Gedung Pola: Etalase Orde Lama Sarat Makna

Oleh: Setiadi Sopandi | Jumat, 21 April 2017

Gedung ini adalah salah satu gedung paling kontroversial di masa Demokrasi Terpimpin. Gedung ini terletak pada persil rumah tempat Proklamasi Kemerdekaan Republik Indonesia dibacakan. Pembangunan gedung ini mengambil tidak hanya persil Pegangsaan Timur tempat berdirinya rumah milik Soekarno tapi juga membebaskan beberapa rumah lain di samping kiri dan kanan.

Gedung Pola Rencana Pembangunan Semesta dimaksudkan sebagai sebuah museum atau galeri yang mempertontonkan rencana-rencana fisik besar yang digagas oleh Pemerintah Republik Indonesia. Proyek-proyek yang ditampilkan biasanya adalah infrastruktur dan gedung-gedung. Gedung ini dirancang oleh Friedrich Silaban (1912-1984) sebagai sebuah gedung dengan naungan atap besar yang ditopang oleh kolom-kolom pipih dan bersalutkan dinding yang tidak pejal/ masif, sehingga mengekspresikan ‘terbuka’ dan ‘tropis’ tanpa kehilangan kualitas monumentalnya.

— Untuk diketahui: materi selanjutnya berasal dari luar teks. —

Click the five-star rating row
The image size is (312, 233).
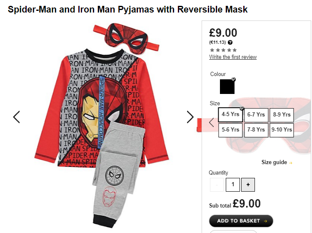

Tidak diketahui alasan persis kenapa Soekarno menetapkan untuk membangun sebuah gedung pameran di atas situs bersejarah ini. Saat ini, persil Gedung Pola tidak lagi utuh, melainkan terbagi dua menjadi Monumen Proklamasi di depan dan Gedung Pola sendiri di belakang. Pada persil Monumen Proklamasi – yang dimiliki oleh Pemerintah Provinsi DKI Jakarta – terdapat beberapa monumen yang merujuk pada peristiwa Proklamasi 17 Agustus 1946. Tugu Proklamasi merupakan sebuah obelisk yang kemungkinan merupakan peninggalan peringatan 1 tahun Kemerdekaan Republik Indonesia pada 17 Agustus 1946, sementara Tugu Petir merupakan titik yang menandakan posisi persis Soekarno ketika membacakan teks Proklamasi. Tugu ini kemungkinan dibuat bersamaan dengan pencanangan pembangunan Gedung Pola pada tahun 1961. Monumen Proklamator sendiri dibuat belakangan pada akhir dekade 1980. Gedung Pola pada era Orde Baru (1966-1998) telah terputus hubungannya dengan persil Monumen Proklamasi dan akhirnya memiliki akses utama justru dari belakang gedung.

Pada arsip, kita dapat menemukan usulan-usulan (varian-varian) bentukan arsitektur rancangan Silaban yang dimaksudkan sebagai monumen untuk memperingati posisi titik pembacaaan teks Proklamasi 17 Agustus 1945. Dari sekian banyak usulan kreatif, akhirnya pilihan rancangan jatuh pada sebuah tugu sederhana dengan tanda petir di atasnya. Tugu ini akhirnya juga berfungsi sebagai tiang bendera.